Huge fines for traffic violations, pushed through by the centre, may have been opposed even by many BJP-ruled states but an endorsement today came from Arvind Kejriwal, who said Delhi's traffic had improved because of the new rules. The Delhi Chief Minister added, however, that if people were facing difficulties and his government had the power to reduce the fines, he would.
"There has been an improvement in Delhi's traffic ever since the new Motor Vehicles Act has been implemented," Mr Kejriwal told reporters today, as he announced that the odd-even scheme to reduce pollutions would be enforced once again in November.
"If there is any clause due to which people are facing more problems and we have the power to reduce the fine, then we will certainly do it," he said.
Many states have resisted the amended Motor Vehicles Act and refused to enforce the fines. BJP-ruled Gujarat was the first to slash the fines, some to as low as 10 per cent of the amount in the new rules.
Other BJP-ruled states like Maharashtra, Goa and Karnataka also declared they may do the same if the centre did not reconsider the new rules. States ruled by the opposition, like Madhya Pradesh and Kerala, have also refused to enforce the steeper fines. West Bengal Chief Minister Mamata Banerjee has also rejected them, saying they are "too harsh".
The scale of the fines has made headlines since the Motor Vehicles (Amendment) Act came into effect on September. An autorickshaw driver in Bhubaneswar was fined Rs 47,500; the driver and owner of a truck were fined Rs 2 lakh in Delhi for multiple violations; and a Delhi resident set his motorcycle on fire after being fined.
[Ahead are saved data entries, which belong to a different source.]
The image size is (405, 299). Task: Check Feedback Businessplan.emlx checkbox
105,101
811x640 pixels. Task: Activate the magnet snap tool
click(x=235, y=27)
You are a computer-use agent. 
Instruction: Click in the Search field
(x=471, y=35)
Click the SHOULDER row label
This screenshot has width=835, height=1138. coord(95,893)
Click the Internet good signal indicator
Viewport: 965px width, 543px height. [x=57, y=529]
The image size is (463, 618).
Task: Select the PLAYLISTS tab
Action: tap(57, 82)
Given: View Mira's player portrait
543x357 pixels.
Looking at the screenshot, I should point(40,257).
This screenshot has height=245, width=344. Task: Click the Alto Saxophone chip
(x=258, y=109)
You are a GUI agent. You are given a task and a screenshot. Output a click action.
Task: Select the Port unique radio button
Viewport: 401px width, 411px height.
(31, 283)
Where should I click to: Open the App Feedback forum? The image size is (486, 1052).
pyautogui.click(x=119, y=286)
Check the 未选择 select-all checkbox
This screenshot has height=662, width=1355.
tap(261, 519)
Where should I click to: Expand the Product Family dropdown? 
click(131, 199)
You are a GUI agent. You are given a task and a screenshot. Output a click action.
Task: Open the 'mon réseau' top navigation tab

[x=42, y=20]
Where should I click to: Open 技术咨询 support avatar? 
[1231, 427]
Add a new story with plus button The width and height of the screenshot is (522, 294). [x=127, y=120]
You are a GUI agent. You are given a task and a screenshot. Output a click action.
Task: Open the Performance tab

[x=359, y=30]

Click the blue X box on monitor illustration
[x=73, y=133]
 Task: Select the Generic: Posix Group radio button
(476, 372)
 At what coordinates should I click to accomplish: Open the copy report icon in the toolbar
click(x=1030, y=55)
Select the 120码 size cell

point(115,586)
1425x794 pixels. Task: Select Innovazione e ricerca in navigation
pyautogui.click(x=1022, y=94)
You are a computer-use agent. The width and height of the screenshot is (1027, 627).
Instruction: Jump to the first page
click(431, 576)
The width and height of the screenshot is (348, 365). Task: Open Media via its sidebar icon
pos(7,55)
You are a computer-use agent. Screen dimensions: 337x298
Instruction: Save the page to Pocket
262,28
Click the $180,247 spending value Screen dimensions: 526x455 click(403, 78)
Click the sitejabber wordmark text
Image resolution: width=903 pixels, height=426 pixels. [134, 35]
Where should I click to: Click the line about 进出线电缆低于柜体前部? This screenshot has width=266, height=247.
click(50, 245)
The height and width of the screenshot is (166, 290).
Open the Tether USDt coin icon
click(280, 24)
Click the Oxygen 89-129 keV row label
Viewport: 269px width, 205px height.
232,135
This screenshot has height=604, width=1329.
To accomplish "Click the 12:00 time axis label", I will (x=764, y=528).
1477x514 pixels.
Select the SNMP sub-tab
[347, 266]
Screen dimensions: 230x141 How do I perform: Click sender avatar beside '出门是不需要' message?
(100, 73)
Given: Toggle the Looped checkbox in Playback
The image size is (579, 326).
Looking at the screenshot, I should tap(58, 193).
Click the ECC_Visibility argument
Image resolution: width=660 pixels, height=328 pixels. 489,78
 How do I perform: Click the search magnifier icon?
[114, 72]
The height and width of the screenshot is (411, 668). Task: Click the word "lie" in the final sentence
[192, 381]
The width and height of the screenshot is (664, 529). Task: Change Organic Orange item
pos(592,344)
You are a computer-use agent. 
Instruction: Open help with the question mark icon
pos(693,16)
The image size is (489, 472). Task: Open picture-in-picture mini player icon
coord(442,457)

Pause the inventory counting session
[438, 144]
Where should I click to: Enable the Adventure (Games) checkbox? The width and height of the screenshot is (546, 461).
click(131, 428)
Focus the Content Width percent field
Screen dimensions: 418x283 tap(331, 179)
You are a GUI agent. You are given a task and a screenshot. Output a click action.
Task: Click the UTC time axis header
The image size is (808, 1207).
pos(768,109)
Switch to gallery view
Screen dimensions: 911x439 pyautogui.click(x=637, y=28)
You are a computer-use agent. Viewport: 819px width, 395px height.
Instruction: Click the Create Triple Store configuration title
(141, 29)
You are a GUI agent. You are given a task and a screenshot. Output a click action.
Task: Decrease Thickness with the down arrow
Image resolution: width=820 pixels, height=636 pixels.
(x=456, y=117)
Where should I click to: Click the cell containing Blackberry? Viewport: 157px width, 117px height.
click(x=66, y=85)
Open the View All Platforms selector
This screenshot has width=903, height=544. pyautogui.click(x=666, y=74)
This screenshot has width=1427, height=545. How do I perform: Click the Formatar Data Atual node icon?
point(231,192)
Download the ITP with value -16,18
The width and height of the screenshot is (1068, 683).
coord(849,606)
Delhi's ruling Aam Aadmi Party (AAP) said it would take a "conscious call" on the issue.
Union Road Transport Minister Nitin Gadkari said states had the right to reduce fines, but said they would be responsible for the consequences. "Isn't life more important than money for the states that refuse to enforce the fines? This was done to save lives," he told NDTV in an interview.